Ld_prune() returns SparkException

Mathias_Hansen · November 14, 2018, 11:03am

I am running the function on a small snp subset with appr 18000 samples. I have also tried running the function with the standard settings for bp_window_size and memory_per_core with the same results. I use 6 nodes with each 16 cores and 180gb RAM.

KR

Mathias_Hansen · November 14, 2018, 1:05pm

The same error occurs when I run pc_relate().

Mathias_Hansen · November 16, 2018, 8:02am

bump?

tpoterba · November 16, 2018, 3:04pm

@jbloom @danking any ideas?

Seems to be related to block matrix (and only 71 variants!)

danking · November 16, 2018, 4:34pm

We really need to change the default block_size. 4096 is far too large in my experience. @Mathias_Hansen, for both pc_relate and ld_prune please try a block size of 1024.

It is unacceptable that Spark blows up on this tiny block size, but I have not had the time to understand why.
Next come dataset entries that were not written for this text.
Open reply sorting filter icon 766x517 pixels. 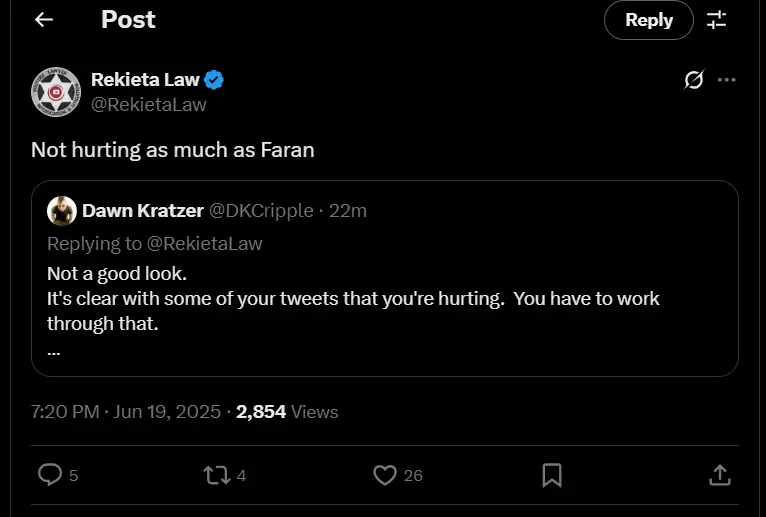(716, 20)
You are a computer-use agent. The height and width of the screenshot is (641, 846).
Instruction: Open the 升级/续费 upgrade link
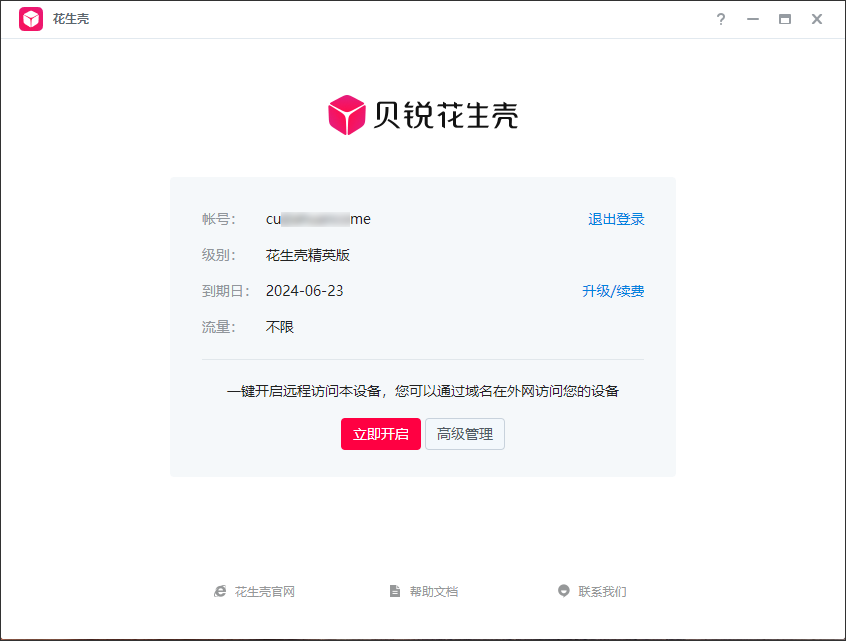pos(613,291)
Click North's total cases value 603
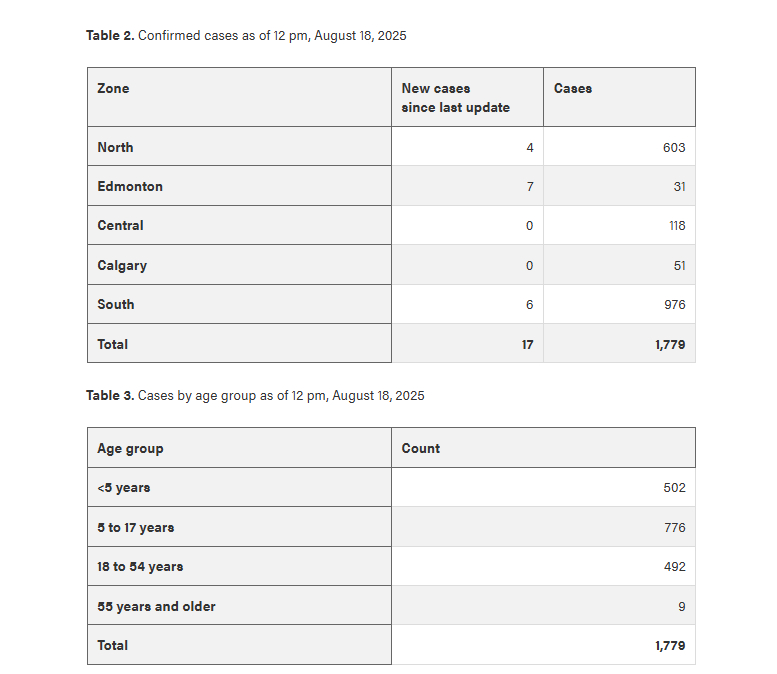This screenshot has height=674, width=777. coord(674,147)
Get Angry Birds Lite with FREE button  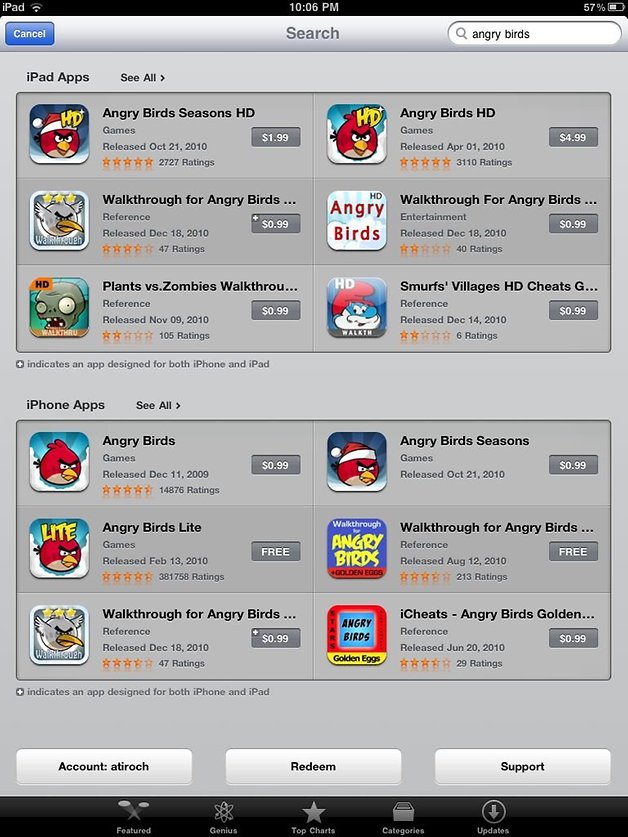(x=276, y=551)
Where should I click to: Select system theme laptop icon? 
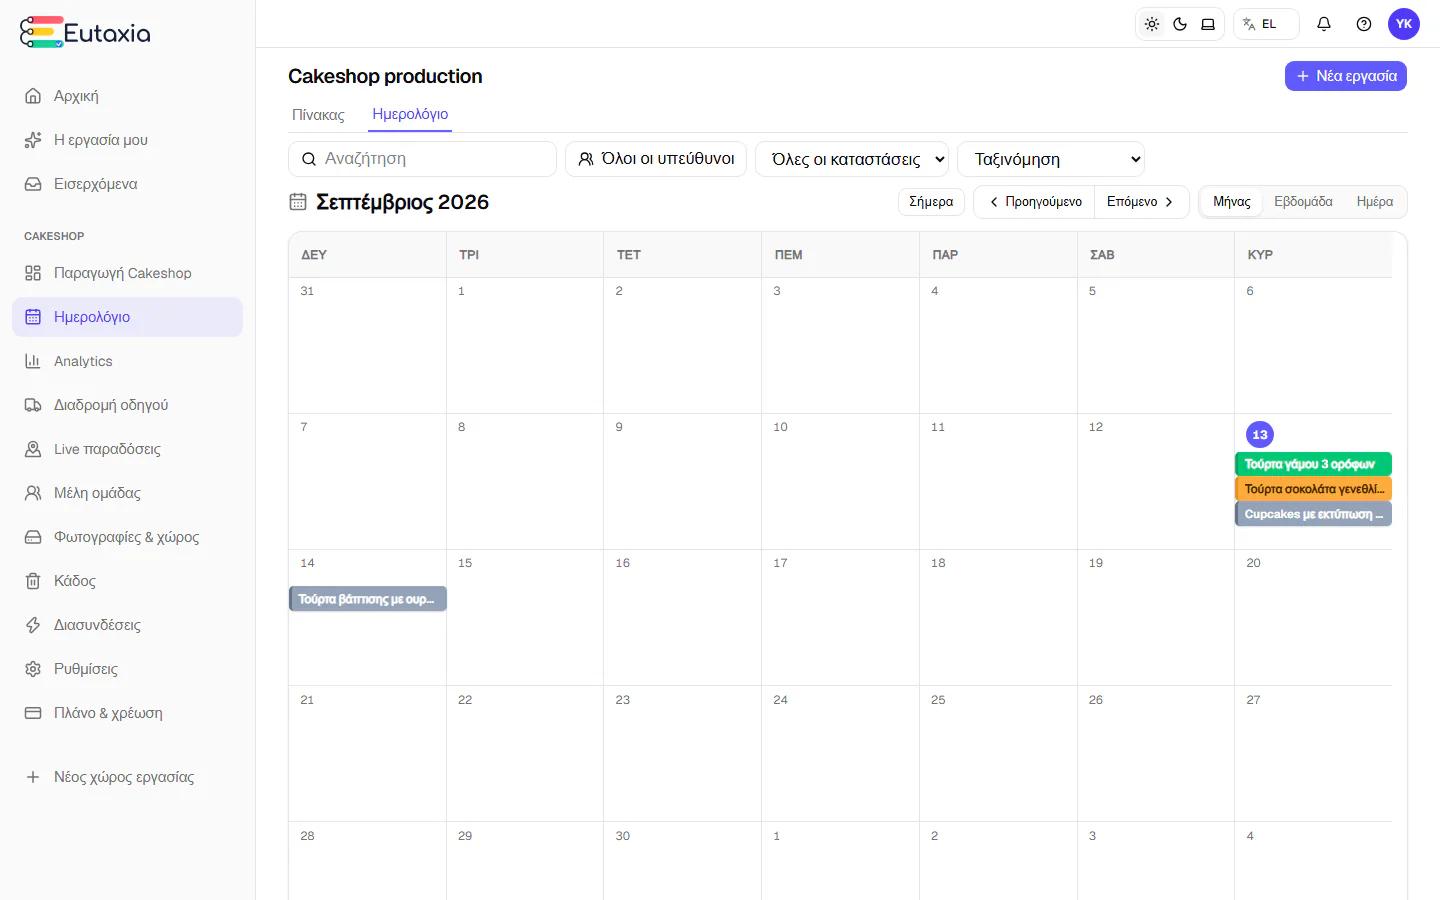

Mathias_Hansen · November 19, 2018, 10:22am

I first tried to reduce the block_size to 1024 as you suggested, which did not change the error message. I then tried to increase the subset of data (to appr a whole chromosome), now I get another Exception from running both ld_prune() and pc_relate():
“inbreeding does not support multiallelic variants/genotypes. Found genotype 0/2.”
I call split_multi() on the dataset first, as suggested by your guide. I assume this could create 0/2 genotypes, so I don’t understand the error.
I have added filter_rows(len(data.alleles) == 2) after the split_multi() call to be sure, but this returned the same exception.
KR

tpoterba · November 19, 2018, 12:03pm

How are you using split_multi?

See the difference between these two:

Mathias_Hansen · November 19, 2018, 1:30pm

I used the split_multi() without any alternative arguments. And you would suggest split_multi_hts()? I don’t exactly understand why this should be used instead? I tried running split_multi_hts(), this results in ld_prune() removing all variants, and it returns a HailException: block matrix must have at least one row.

tpoterba · November 19, 2018, 11:10pm

split_multi does not change the genotype at all. split_multi_hts does.

If ld prune is removing all variants after split_multi_hts, that’s something to look into.

What variant caller does your dataset come from?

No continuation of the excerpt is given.